WHEN
we reach the mystery of the Nativity of our Blessed Lord, it is but
natural that He should Him self become so engrossing a figure in the
picture which we try to draw for ourselves, that with our weak powers
of attention we have little of it to bestow on any one else.
Nevertheless it belongs to Christian contemplation to endeavour to
take in the whole of God's dealings in these great mysteries, and on
this account when we are specially drawing out for ourselves those
dealings with our Blessed Lady or with St. Joseph, it is necessary to
fix our eyes on them more exclusively. In truth, they can never be
separated from Him. Mary especially is a part of Him, and it is more
true to say that we contemplate Him altogether incompletely when we
omit her, than to say that any attention paid to her history takes
away our minds from Him. Without her, we should miss the most
beautiful part of His work, the part most dear to Himself. We shall
find, then,-that there are certain features in what has come down to
us of those dealings which are greatly worthy of notice, and which
furnish us with great occasions for glorifying God. Here again we
must make use of theological reasoning rather than of any direct
statements of the Sacred Text, which is as short here as elsewhere,
and which in the narrative of the Nativity and of many of the earlier
incidents of the Infancy may be considered as being comparatively
silent about our Lady in particular, for the very reason that she was
herself the chief informant of the Evangelists in this part of their
work.
Nothing
is said on the subject in the New Testament, but it seems a matter of
Christian reason to be sure that while our Lord was in the womb of
His Blessed Mother she was free from all the inconveniences and
sufferings which are now the lot of all mothers during that time, and
which it is reasonable to consider as a part of the consequences of
original sin. It is hard to conceive it possible that our Lord could
have been a burthen and an occasion of misery to His Mother at such a
time. It is an extension of the same truth to see that the actual
childbearing of our Blessed Lady was free from all pain and trouble
of every kind. She required no assistance or nursing, her Son was
born in a marvellous and preter natural manner, she was able to wrap
Him herself in the clothes she had provided for Him, and to
discharge, with immense joy and delight, all the offices which are
usually the mother's part in such cases. At the actual Birth of our
Lord no one was present but herself and the holy angels, but as soon
as all was over, and when the Child was in His Mother's arms and at
her holy breast, the blessed Joseph was able to pour forth his
thankful adoration to Him of Whom as father he was to undertake the
charge.

**Data supplied**
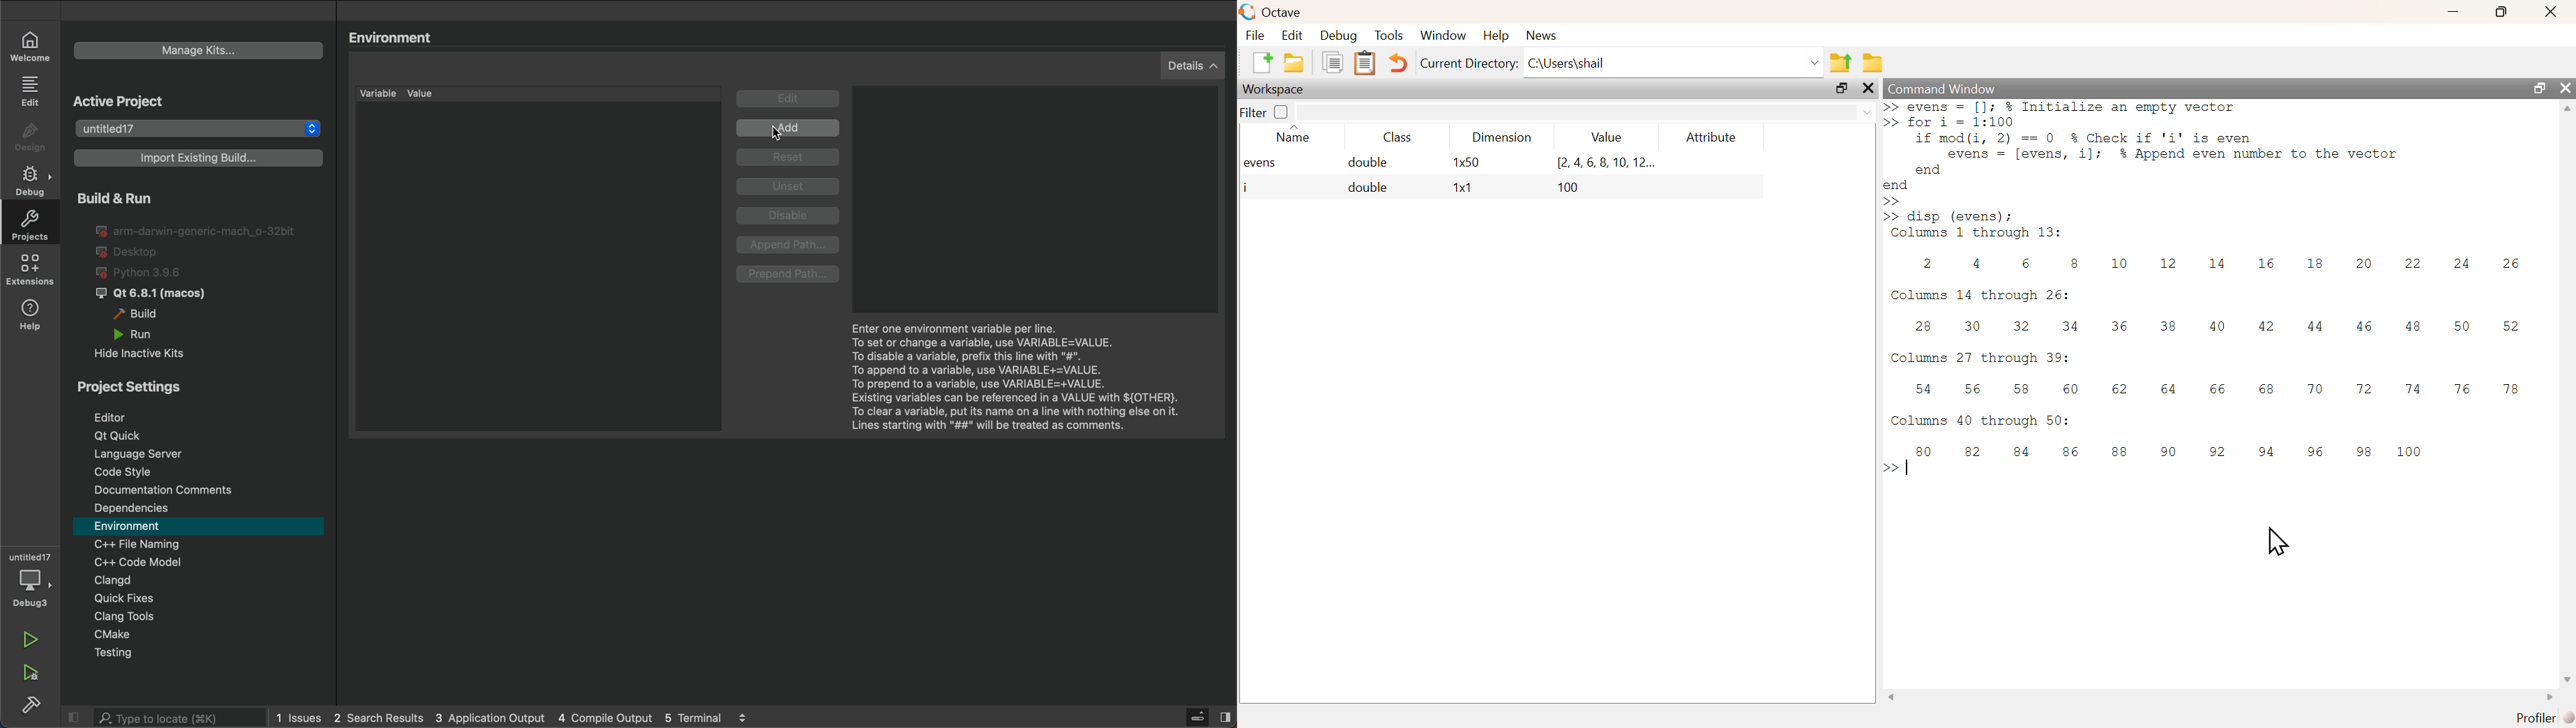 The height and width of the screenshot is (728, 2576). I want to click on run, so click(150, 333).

* * *

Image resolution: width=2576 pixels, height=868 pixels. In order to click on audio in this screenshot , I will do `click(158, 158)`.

* * *

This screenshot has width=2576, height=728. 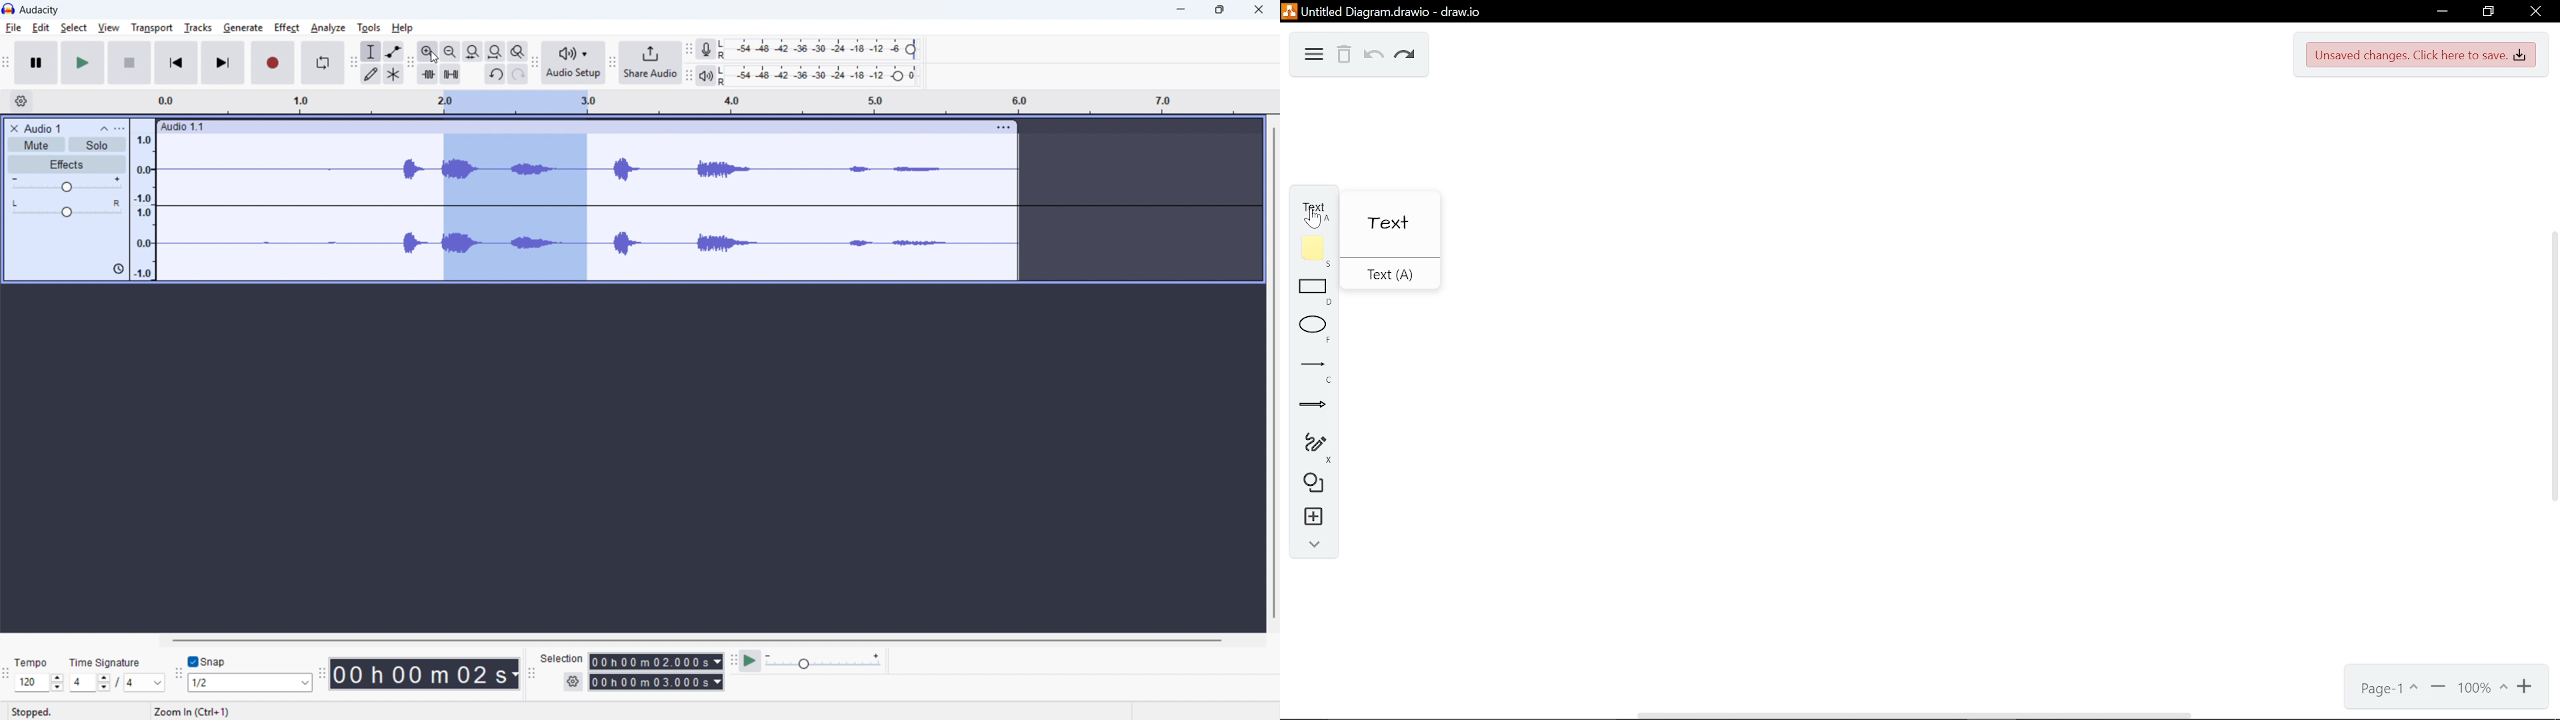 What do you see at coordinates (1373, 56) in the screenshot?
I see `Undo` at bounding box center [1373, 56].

**Job**
Extend the reflection on our Lady at the Nativity with a further passage that picks up after its last sentence.

**Response to the exercise**
The
Church believes that a further privilege was conferred on our Blessed
Lady at the moment of her childbearing, of which it would have been
out of place for the Gospels to make specific mention, especially as
we have in them probably no account of the Nativity which does not
come from Mary herself. But there is solid foundation in Scripture
for the truth of which we speak, inasmuch as it is said in the
prophecy of Isaias, that the Virgin shall conceive and bear a Son,
and the words seem to imply that she is to be a Virgin both in her
conception and in her bearing. This truth is confirmed by the
universal tradition of the Church, and is very dear indeed to the
Catholic mind. Our Lord worked a marvellous miracle for this purpose,
preserving in some hidden way the perfect integrity of His Mother
both in His Conception and in the act of His coming forth from her
sacred womb. This privilege was due to the honour of this Blessed
Mother, to the perfect purity of her soul, to her consecration of
herself by vow to God, to her faithful abandonment of the guard of
her promised Virginity to the custody of God in her Annunciation, to
the special glory of her Virgin Maternity, to the majesty of our Lord
her Son, and to the great dignity she was to hold in His Kingdom, and
also to the commission in trusted to her to raise in the world the
standard of perfect integrity and continence for the example of
others and for the immense benefit of the whole human race. The
manner in which this integrity was preserved is hidden from us, nor
need we inquire curiously into such a matter, especially as we have
other miracles of our Lord which may be considered as figures of
this, as when He left the Holy Sepulchre without breaking the stone
or the seals set by the Jews, or entered the room in which the
disciples were assembled through the closed door. Our Blessed Lady
must have been conscious of the working of the miracle, and it must
have filled her heart with joy and thankfulness.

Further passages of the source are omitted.